Thursday, October 29, 2015 - 16:53

I forgot to update the description until just now, but I'm recommending that people check out the revised versions of these sprites unless they need 8-way facing. Isometric and Ortho. I'm glad you like these, and I hope you like the updates even more!

Friday, September 11, 2015 - 03:44

I just updated this with some fixes to the double-size Super units and some newly-added terrain with elevation so you can have rolling hills and actual mountains, and use slopes if desired to connect terrain smoothly. The previews have been updated for a while now.

Friday, December 19, 2014 - 23:05

I just re-updated because I forgot the animations for being hit by a torpedo and also forgot that the isometric units stand still on the ground, so ortho ones shouldn't jump up and down slightly (changed and uploaded).

Thursday, December 18, 2014 - 21:47

Just finished a big update that adds naval units (a Patrol Boat, a Battleship, a Cruiser, and a Submarine), tweaks colors to be more vivid, and also adds a Civilian by request.  It really barely fits within the 200 MB limit for files... If you want the older sprites with the slightly more grayish color palette, I uploaded them to MEGA here. They're removed from OGA because I'm not sure if I can have multiple 200 MB files on one page... You can compare the rough difference in colors by looking at the old preview image and then the new one.

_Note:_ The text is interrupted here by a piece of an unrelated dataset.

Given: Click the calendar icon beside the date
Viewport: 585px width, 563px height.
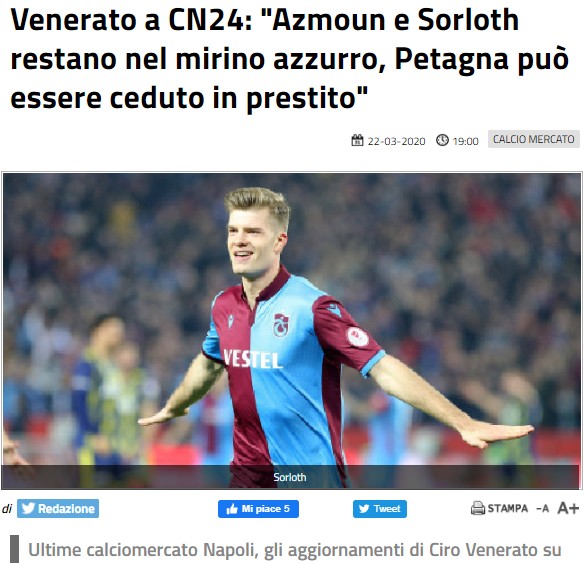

Monday, November 17, 2014 - 17:01

Mr.Spock: convert.exe is actually from the open source ImageMagick program, is used to generate .gif animations from my animation frames, and isn't licensed like my code is (I should probably mention that in a LICENSE file).  If you want to convert your own voxel files, there's a significantly-older project I started on that works on any MagicaVoxel file, called IsoVoxel (instructions on the bottom of that page), that has ready-made downloads available (easiest on Windows, but it can work on Mac and Linux). It doesn't have a GUI (it's a console application), since IsoVoxel is meant to be run in some automated way.

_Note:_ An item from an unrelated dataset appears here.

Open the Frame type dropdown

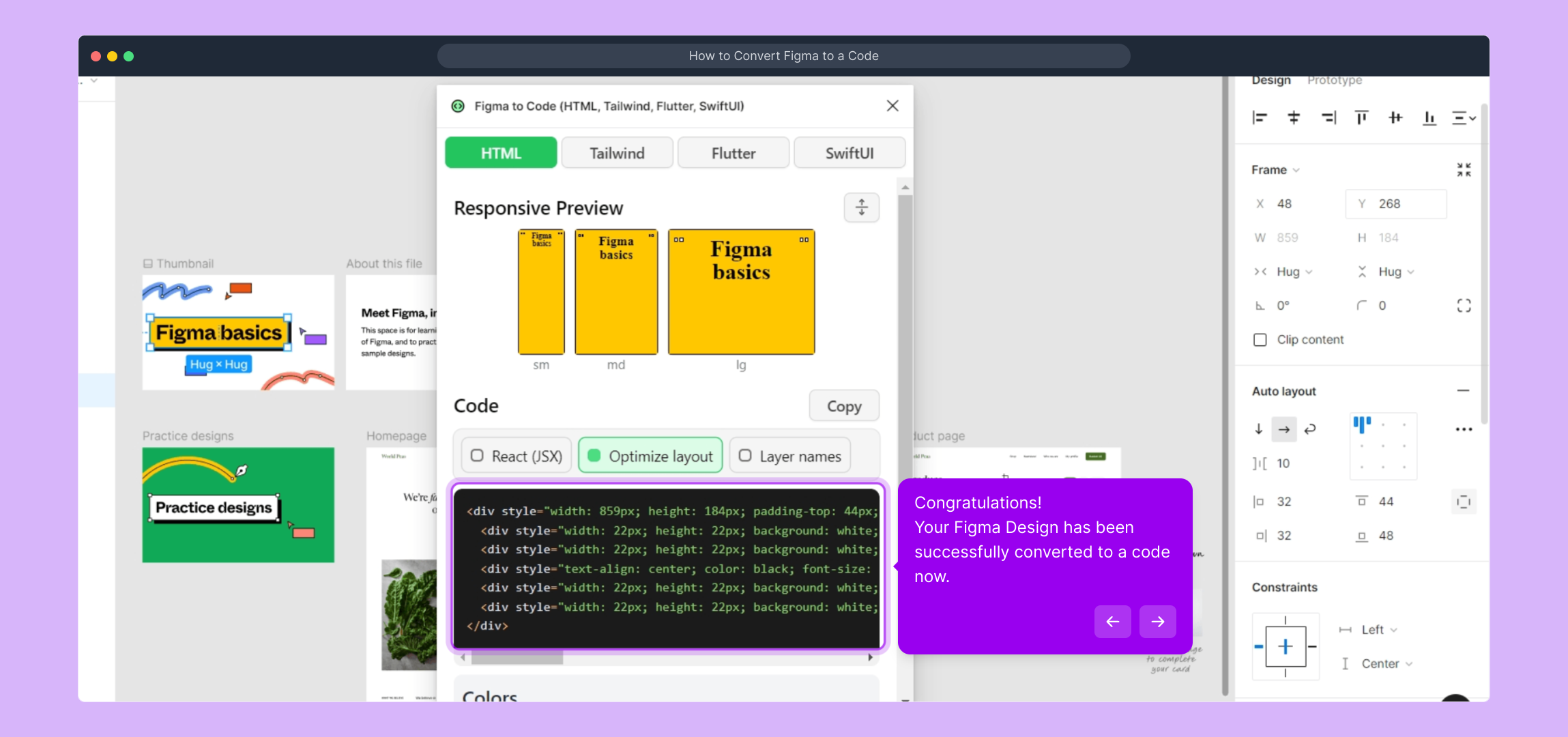tap(1275, 170)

Otherwise, the code in my PixVoxelAssets project loads .vox files from the same foldier that you downloaded the code into, and because I'm the only one making .vox models with the weird palette scheme that PixVoxelAssets code requires, and I'm comfortable writing the thousands of lines of code that generate the explosions and other animations, I modify my code to change what I'm rendering or any other tweaks necessary, recompile and run. (It's a small set of changes, maybe 10 lines, to change from rendering these wargame sprites to or from something else)  Currently, if you compiled the PixVoxelAssets code without changing anything in the latest revision, it would make a bunch of sprites of undead for a game I'm working on for a friend.

I'll work on making IsoVoxel more usable, and updated to the current stuff PixVoxelAssets can do, if there's a demand for it.  It shouldn't be too hard to add the ortho rendering to the iso rendering it already has.  These are still programs meant for coders to use, and they aren't very user-friendly.  That's why I'm posting the sprites I make, so that they can be used by other people with different skillsets.

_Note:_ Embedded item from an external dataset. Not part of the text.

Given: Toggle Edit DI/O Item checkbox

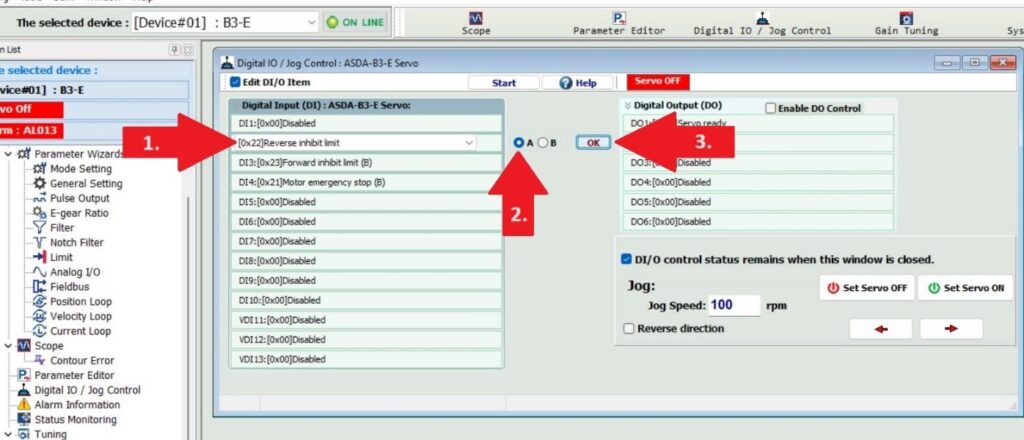Looking at the screenshot, I should [x=236, y=83].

Wednesday, November 12, 2014 - 08:37

I added a TL;DR summary; I didn't realize how long the post was until you mentioned it, MedicineStorm (I just wrote and wrote while my computer was copying and zipping the images). Thanks for taking a look!

Wednesday, November 12, 2014 - 01:29

The reason the file is a 7z instead of the more common zip is because it has 73,256 images in there, and compressing as zip made it too big to fit in the 200 MB limit.